I pride myself on my franchise restaurant appreciation, but the idea of celebrating multibillion dollar food empires in a fair format seemed out of step with what I thought was the impetus for the "Taste of" model, which every locale with a publicity department and a commercial kitchen has apparently adopted. Here in Dallas, tonight's "Taste of West Village" event marks the third such festival in three months

I'd always assumed "Taste of"'s were designed to stimulate the eating-out economy by showcasing local culinary talent. As it turns out, food doesn't have all that much to do with it.

Cindy Gatziolis helps organize "Taste of Chicago," which this year drew more than 2.5 million people to Columbus Drive. Taste of Chicago this year celebrated its 30th anniversary, and its staff regularly consults with wannabe edible event organizers from places like Dubai. When I asked Gatziolis what made the festival work, she didn't immediately cite anything the 52 food booths served.

After praising the paramedics and the sanitation department (this is Chicago, after all), Gatziolis attributed the festival's success to the free entertainment -- Salt-n-Pepa, Bell Biv DeVoe and Robert Plant played this year -- and children's activities.

"As much as we want everybody to enjoy the food, you can just come and have a good time," she explains.

Gatziolis' attitude is in keeping with the ethos of what may have been the very first significant "Taste of" restaurant event, "A Taste of the Big Apple," held in Central Park in 1976.
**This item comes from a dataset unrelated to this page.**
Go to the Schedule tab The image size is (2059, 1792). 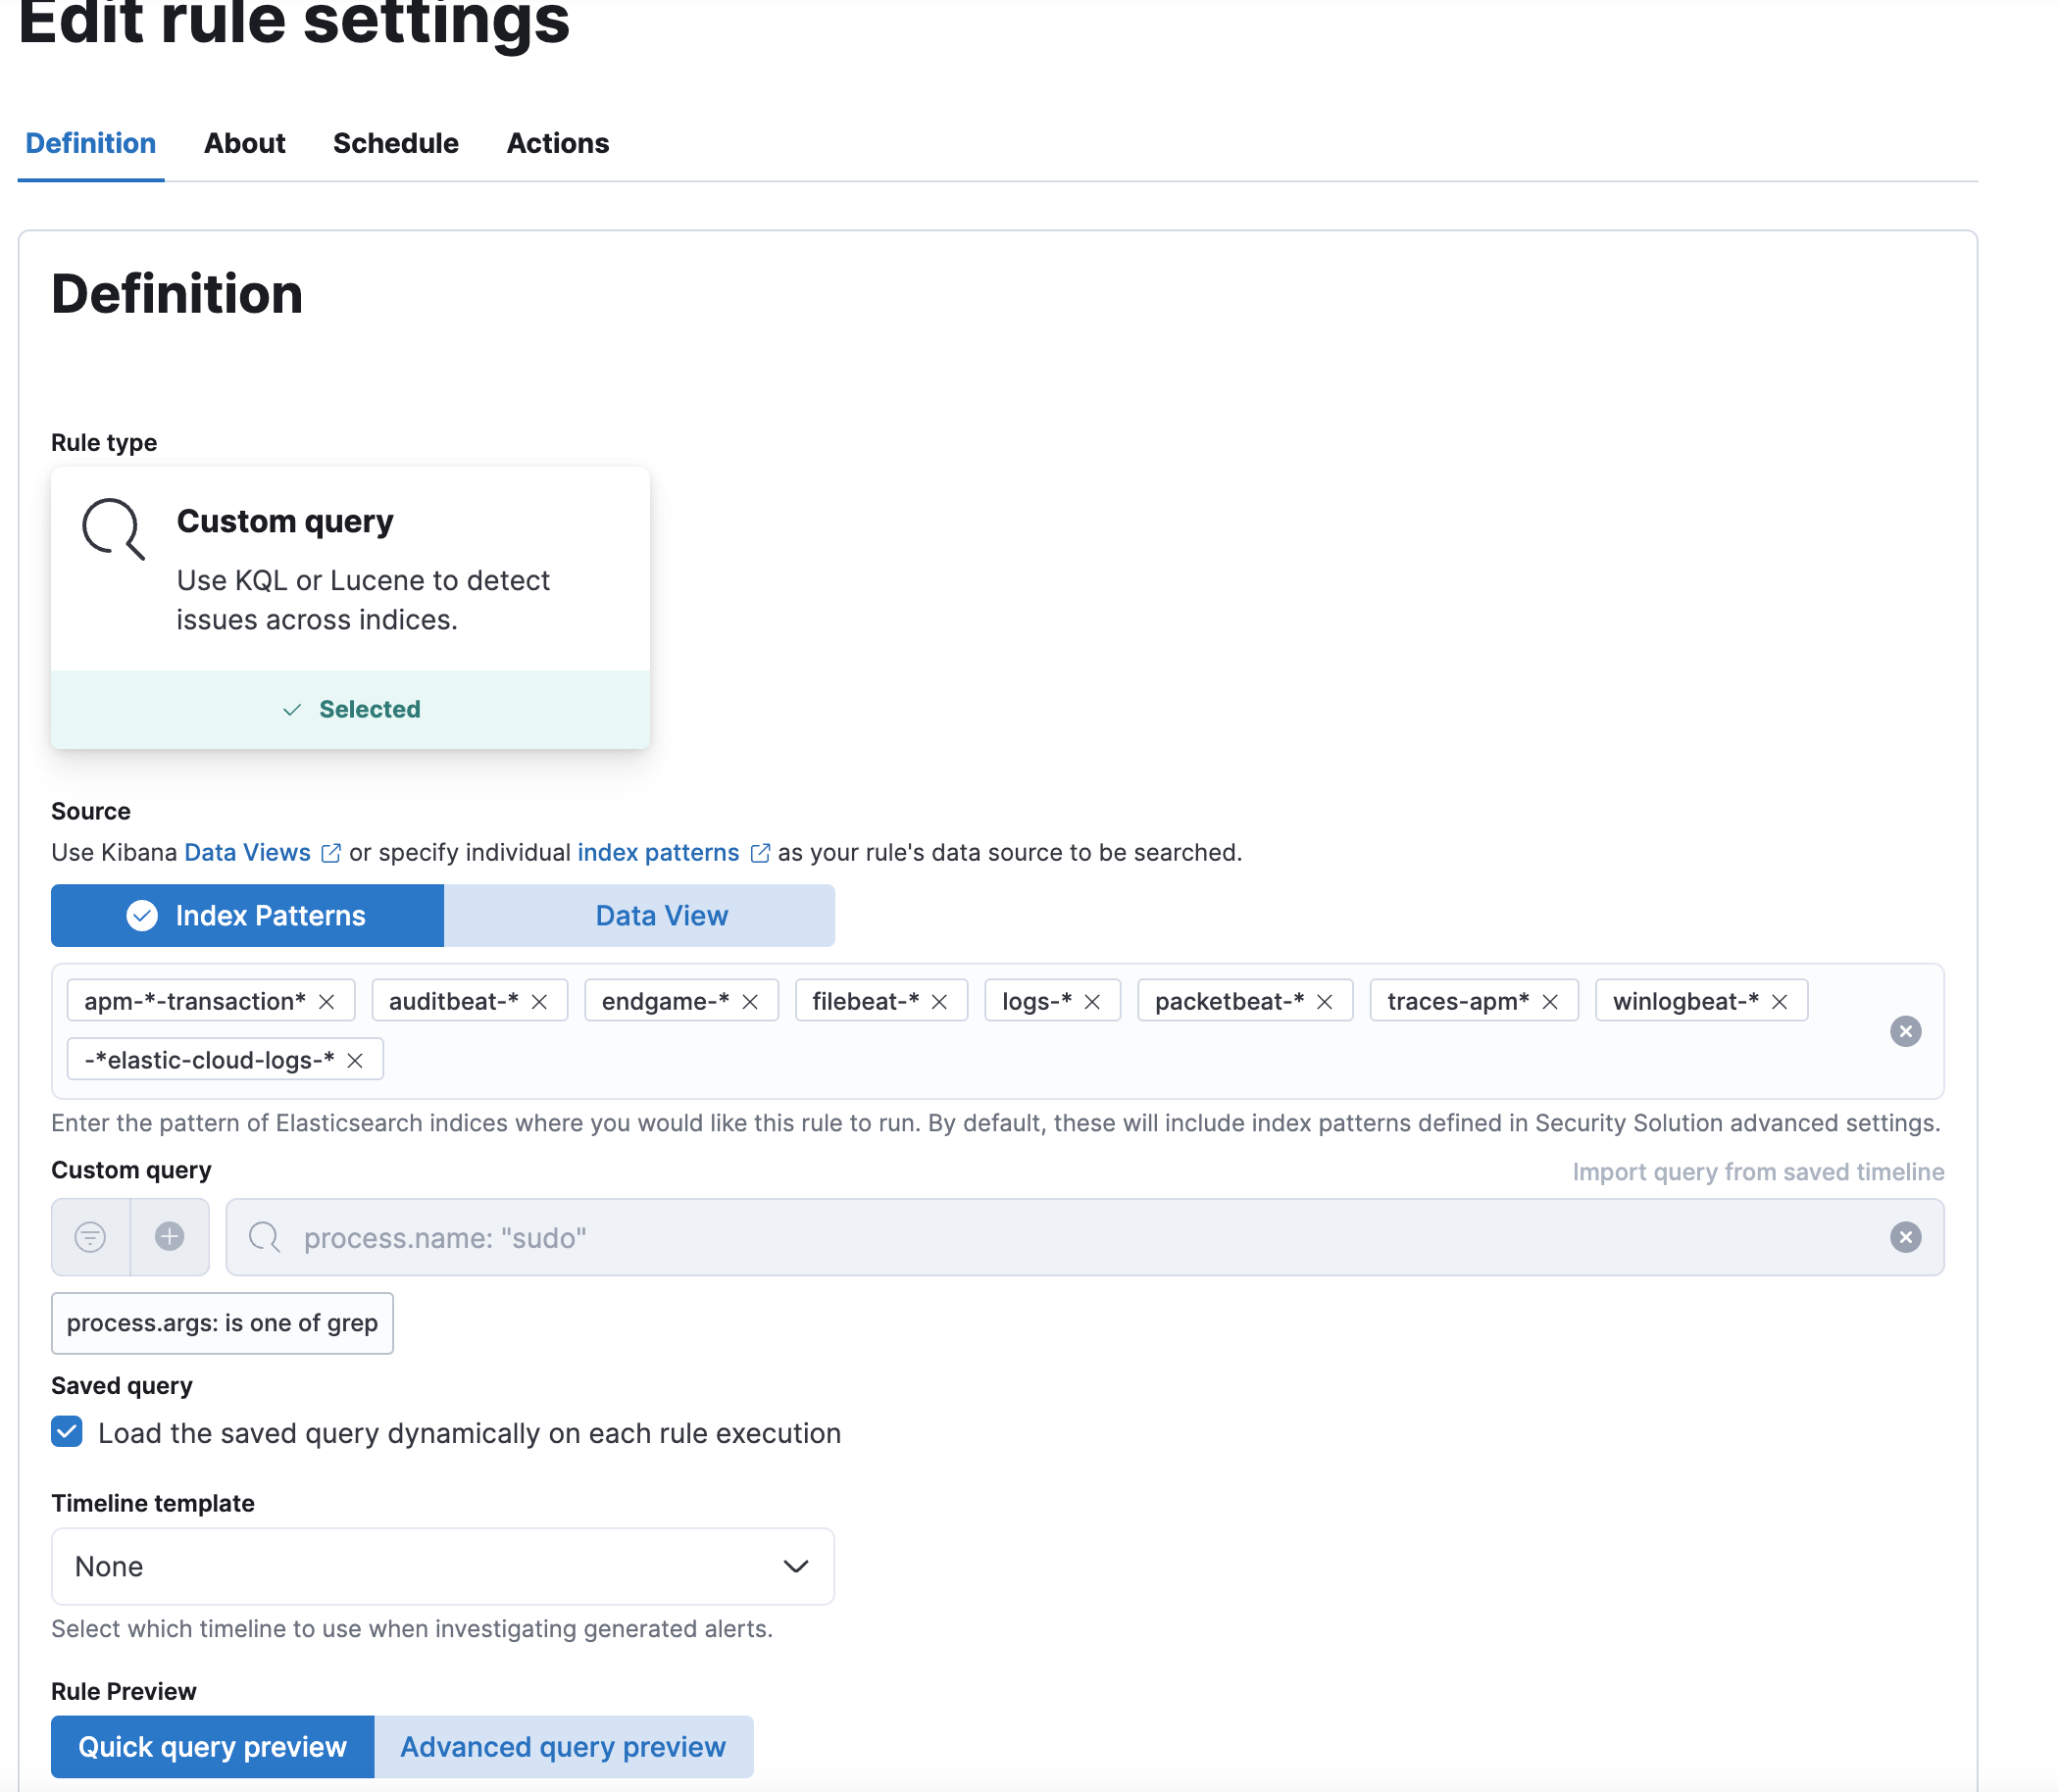pyautogui.click(x=395, y=143)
The food served in New York was fancy: "A Taste of the Big Apple was no place for a hapless heartlander with a taste for chicken fried steak," Molly Ivins wrote. Sardis served cannelloni, Love and Quiches sliced spinach quiche, the Grand Central Oyster Bar shucked oysters and Benihana relocated its hibachi floor show to a spot near the stage, where 1930s songstress Lucy Lowe sang "She's Only a Shopgirl at Macy's." Beer and wine and frozen banana daiquiris were served.
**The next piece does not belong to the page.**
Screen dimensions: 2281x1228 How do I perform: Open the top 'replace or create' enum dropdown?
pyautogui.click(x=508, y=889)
But there were also magicians and mimes and puppeteers. As a New York Times reporter wrote in a festival preview: "The restaurant people are trying to emphasize that it will be of interest even to those who really don't care if their eggs are served with Hollandaise or sunny side up."

The mission of the event, organizer Stuart Levin told the paper, was "to communicate to the country that New York City, despite all its troubles, is still one of the most vital and exciting cities in the world."

Vital and exciting: not tasty and delicious. Much as I might wish it was otherwise, all we food lovers who flock to "Taste of" festivals seeking transcendent bruschetta are missing the point: These events were designed as family fun-loving community gatherings, an objective that's hardly inhibited by McDonald's and Texas Roadhouse doing the cooking.